O come to us, abide with us, our Lord Emmanuel!

Let all that I am wait quietly before God, for my hope is in him. Psalm 62:5
 

Saturday, October 31, 2015

Brunelleschi's Dome by Ross King ~ my review



Although we may think extreme sports and stunts, spectator violence, hazing, and inventors’ pitches to the Shark Tank belong to this current age, they are not new. In the 1400s men boasted how many men in a row they could leap over; they conspired to play humiliating tricks on others; and executions were popular public spectacles. And certainly professional competition, trade secrets, and mean jealousies are not new either. One need only peruse Ross King’s book, Brunelleschi’s Dome, to read story after story detailing the competitive business and personalities of the early-1400s construction of Florence, Italy’s famous Il Duomo, dome of the cathedral of Santa Maria del Fiore.



Brunelleschi’s Dome is subtitled How a Renaissance Genius Reinvented Architecture, and that is the point of all the engineering statistics, architectural challenges, and personal stories. Between 1420 and 1436, Brunelleschi constructed the world’s first octagonal dome without interior wooden supports or external buttresses. At 376 feet high and almost 150 feet in diameter, Il Duomo remained the largest dome in the world for more than 400 years. Trained as a goldsmith, untrained as engineer or architect, Brunelleschi was clearly a genius, albeit a stubborn, hot-headed, secretive one.



To construct such a dome, he had to invent machines, methods, and safety measures. His ox-hoist invention succeeded, but not all his inventions did. For design of a ship to transport marble on the Arno River from Pisa to Florence, Brunelleschi was given the world’s first-ever patent for invention. The ship was called Il Badalone, or The Monster, and it sank with its valuable cargo not even halfway to Florence. Brunelleschi lost the equivalent of ten years of his salary in this disaster.



Ross King details many ingenious designs of the day as well as much political intrigue. Filippo Brunelleschi’s archrival was Lorenzo Ghiberti, but he had other adversaries in various competitions for prestigious artistic and architectural contracts. I found discussion of other projects by Ghiberti, Brunelleschi, Donatello, and Giotto interesting, as well as literary cross-references, such as Brunelleschi’s study of Dante, Boccaccio’s devoting one of his Decameron tales to Giotto’s appearance, Manetti’s 1480s biography Life of Brunelleschi, and others.

Items in a dataset
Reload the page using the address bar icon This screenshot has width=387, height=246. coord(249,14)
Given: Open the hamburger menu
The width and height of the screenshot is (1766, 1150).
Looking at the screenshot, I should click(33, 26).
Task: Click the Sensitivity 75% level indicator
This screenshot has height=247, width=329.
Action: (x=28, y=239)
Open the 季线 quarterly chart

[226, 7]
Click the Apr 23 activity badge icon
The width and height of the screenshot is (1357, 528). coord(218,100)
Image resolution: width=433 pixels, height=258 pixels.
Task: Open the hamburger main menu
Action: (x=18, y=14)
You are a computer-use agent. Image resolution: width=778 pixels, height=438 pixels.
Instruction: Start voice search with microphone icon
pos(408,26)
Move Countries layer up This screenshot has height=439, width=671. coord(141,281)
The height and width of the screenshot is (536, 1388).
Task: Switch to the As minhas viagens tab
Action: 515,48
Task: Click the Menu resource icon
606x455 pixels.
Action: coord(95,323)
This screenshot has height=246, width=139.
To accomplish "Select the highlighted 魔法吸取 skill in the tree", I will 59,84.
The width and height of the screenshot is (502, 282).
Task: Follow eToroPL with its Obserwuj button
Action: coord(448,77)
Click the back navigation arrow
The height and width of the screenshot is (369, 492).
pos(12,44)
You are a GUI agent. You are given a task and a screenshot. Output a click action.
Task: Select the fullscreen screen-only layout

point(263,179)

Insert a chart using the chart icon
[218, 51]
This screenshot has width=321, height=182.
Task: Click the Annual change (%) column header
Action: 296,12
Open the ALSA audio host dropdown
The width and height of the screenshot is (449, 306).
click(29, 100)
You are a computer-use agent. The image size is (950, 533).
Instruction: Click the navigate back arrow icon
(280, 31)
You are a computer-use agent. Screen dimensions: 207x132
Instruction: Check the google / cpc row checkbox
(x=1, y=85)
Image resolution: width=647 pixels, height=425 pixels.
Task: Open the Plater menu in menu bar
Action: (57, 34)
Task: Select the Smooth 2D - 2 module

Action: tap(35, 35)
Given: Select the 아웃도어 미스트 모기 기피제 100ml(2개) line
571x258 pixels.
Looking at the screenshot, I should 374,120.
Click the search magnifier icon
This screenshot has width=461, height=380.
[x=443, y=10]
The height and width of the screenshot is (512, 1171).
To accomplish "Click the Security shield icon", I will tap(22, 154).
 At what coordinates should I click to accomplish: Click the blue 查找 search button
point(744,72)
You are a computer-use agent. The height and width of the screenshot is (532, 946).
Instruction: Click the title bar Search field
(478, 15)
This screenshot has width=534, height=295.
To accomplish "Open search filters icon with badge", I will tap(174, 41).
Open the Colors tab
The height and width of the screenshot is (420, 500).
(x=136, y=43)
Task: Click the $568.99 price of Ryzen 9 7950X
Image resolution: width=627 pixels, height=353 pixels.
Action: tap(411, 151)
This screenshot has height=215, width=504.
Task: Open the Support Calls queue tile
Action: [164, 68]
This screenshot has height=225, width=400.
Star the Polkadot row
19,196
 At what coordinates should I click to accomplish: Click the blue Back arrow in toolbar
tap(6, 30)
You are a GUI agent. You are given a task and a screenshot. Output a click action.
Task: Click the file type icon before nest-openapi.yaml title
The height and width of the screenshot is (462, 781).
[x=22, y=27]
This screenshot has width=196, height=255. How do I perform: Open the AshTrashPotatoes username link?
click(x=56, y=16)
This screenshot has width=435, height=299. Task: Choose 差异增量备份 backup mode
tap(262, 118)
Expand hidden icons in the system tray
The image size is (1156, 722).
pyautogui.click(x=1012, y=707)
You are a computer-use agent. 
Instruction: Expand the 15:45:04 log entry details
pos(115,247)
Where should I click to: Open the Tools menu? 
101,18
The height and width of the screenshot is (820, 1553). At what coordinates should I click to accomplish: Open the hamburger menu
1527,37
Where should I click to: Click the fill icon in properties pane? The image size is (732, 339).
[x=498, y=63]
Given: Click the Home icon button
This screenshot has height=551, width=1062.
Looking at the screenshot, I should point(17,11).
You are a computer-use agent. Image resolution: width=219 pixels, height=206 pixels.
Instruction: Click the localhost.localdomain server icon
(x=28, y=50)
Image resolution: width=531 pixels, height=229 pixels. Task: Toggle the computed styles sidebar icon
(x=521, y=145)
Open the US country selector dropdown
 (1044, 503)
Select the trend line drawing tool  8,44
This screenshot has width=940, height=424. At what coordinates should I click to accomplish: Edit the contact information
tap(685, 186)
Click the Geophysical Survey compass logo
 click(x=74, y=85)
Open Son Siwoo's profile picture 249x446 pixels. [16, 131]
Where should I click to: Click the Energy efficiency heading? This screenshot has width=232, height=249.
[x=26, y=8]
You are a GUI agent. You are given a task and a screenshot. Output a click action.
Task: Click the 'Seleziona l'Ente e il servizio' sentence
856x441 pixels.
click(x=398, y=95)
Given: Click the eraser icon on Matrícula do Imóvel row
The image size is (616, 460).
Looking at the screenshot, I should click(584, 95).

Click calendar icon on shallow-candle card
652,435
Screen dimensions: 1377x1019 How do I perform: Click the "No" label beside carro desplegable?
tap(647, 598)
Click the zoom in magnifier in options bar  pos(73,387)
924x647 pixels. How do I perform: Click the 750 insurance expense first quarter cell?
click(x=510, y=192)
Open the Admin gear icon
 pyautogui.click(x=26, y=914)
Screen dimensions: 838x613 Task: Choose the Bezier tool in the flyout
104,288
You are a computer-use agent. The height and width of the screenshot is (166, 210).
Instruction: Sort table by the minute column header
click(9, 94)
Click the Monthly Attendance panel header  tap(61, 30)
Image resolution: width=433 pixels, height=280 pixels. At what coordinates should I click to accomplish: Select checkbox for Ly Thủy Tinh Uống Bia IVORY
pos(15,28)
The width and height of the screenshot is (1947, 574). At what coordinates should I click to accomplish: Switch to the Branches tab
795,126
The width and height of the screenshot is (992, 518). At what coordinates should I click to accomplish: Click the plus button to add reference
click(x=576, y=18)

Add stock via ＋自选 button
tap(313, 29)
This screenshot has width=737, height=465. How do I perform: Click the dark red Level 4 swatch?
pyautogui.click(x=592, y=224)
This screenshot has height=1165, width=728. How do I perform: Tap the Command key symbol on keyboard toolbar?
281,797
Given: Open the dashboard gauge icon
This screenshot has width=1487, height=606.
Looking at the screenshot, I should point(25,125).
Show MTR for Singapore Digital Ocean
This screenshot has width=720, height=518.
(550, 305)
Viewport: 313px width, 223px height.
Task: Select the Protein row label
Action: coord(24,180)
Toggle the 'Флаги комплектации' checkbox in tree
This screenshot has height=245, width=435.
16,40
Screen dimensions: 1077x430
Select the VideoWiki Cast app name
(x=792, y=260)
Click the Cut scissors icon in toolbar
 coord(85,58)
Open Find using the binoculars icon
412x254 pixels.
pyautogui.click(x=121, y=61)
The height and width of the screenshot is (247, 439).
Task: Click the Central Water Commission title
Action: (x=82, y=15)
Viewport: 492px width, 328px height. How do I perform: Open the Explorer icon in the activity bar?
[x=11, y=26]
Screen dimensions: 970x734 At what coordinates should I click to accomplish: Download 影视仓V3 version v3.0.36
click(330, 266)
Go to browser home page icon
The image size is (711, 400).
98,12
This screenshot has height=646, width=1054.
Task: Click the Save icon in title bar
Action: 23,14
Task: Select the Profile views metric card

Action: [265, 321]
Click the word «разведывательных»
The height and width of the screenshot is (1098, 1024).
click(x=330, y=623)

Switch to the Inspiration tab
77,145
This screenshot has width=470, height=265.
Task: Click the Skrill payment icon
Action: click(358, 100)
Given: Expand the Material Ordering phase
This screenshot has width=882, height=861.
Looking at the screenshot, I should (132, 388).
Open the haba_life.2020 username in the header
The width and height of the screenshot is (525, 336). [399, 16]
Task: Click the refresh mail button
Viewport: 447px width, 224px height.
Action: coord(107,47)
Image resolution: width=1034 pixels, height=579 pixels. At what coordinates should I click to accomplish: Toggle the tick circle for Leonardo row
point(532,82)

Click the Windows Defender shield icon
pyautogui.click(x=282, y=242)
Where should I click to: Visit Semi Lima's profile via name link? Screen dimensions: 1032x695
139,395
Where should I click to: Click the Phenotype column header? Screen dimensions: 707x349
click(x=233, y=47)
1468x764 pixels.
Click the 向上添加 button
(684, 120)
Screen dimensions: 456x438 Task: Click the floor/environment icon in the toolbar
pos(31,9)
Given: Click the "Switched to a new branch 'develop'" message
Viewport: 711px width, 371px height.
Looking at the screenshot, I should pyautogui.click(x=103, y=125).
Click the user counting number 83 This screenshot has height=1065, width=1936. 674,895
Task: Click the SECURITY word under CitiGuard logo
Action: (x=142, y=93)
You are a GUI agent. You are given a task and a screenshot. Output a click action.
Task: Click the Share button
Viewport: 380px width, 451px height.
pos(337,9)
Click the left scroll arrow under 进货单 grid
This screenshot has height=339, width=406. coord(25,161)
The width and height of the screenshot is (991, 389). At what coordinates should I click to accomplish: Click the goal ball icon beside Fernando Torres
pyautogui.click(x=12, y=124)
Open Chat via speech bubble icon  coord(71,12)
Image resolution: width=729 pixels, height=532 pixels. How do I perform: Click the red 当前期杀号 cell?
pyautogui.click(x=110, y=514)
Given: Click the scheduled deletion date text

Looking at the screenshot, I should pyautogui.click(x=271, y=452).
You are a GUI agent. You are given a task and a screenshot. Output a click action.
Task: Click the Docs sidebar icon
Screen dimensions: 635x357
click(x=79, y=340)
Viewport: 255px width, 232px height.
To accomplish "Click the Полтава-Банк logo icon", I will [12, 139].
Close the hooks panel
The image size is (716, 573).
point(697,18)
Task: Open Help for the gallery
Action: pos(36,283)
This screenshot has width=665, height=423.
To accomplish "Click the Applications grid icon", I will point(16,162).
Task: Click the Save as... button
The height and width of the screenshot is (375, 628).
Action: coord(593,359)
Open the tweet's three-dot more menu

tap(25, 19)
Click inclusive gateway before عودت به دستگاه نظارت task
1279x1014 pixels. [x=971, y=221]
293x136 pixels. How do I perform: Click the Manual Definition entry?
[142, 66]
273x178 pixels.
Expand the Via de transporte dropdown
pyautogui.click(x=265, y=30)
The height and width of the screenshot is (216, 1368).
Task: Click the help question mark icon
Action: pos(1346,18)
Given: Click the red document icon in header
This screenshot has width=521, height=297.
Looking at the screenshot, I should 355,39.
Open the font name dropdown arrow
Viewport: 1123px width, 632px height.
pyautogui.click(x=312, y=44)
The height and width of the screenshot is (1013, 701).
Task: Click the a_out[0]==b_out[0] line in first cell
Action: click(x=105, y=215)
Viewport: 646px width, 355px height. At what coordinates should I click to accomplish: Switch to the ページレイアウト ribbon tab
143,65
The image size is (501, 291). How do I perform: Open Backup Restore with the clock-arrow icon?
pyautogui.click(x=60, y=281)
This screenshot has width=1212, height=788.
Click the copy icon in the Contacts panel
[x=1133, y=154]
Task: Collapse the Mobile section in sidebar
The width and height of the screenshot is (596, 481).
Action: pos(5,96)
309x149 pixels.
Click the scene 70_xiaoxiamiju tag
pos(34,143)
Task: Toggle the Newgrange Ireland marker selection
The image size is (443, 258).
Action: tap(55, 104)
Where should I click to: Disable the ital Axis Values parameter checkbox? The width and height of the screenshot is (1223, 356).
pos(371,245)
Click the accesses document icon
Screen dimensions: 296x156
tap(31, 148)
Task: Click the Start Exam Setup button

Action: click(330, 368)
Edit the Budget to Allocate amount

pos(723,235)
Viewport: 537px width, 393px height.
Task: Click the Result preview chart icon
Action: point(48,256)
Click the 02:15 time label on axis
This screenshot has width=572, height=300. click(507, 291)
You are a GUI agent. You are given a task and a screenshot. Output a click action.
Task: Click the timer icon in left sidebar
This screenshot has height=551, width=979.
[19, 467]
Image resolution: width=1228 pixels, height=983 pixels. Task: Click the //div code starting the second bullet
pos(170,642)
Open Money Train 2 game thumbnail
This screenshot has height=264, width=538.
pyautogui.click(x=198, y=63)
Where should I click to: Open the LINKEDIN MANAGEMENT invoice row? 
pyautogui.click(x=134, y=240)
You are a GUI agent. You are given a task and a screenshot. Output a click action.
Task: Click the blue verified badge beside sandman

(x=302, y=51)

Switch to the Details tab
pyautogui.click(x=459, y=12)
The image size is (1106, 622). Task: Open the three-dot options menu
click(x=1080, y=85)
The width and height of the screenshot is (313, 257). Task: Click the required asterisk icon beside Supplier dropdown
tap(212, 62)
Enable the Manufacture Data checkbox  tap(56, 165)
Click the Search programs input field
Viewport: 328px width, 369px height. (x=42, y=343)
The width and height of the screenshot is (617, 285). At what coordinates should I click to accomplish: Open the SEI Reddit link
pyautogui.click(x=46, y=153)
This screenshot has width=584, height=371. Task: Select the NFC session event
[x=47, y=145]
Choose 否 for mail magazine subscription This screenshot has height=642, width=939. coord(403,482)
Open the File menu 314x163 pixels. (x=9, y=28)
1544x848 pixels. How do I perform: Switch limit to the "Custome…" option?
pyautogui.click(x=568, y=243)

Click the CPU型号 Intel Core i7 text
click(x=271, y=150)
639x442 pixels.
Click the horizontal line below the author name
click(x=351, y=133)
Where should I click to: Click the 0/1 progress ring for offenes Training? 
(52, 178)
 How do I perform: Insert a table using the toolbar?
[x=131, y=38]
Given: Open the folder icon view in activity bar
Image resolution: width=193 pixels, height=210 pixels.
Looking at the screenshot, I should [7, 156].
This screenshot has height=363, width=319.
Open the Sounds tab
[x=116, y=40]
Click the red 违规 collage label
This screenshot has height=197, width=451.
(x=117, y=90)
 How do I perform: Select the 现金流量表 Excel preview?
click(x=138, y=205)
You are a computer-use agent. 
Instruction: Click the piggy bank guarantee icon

- REQUIREMENT: In the book review, what was the ship Brunelleschi designed to carry marble on the Arno River called?

- RESULT: Il Badalone, or The Monster.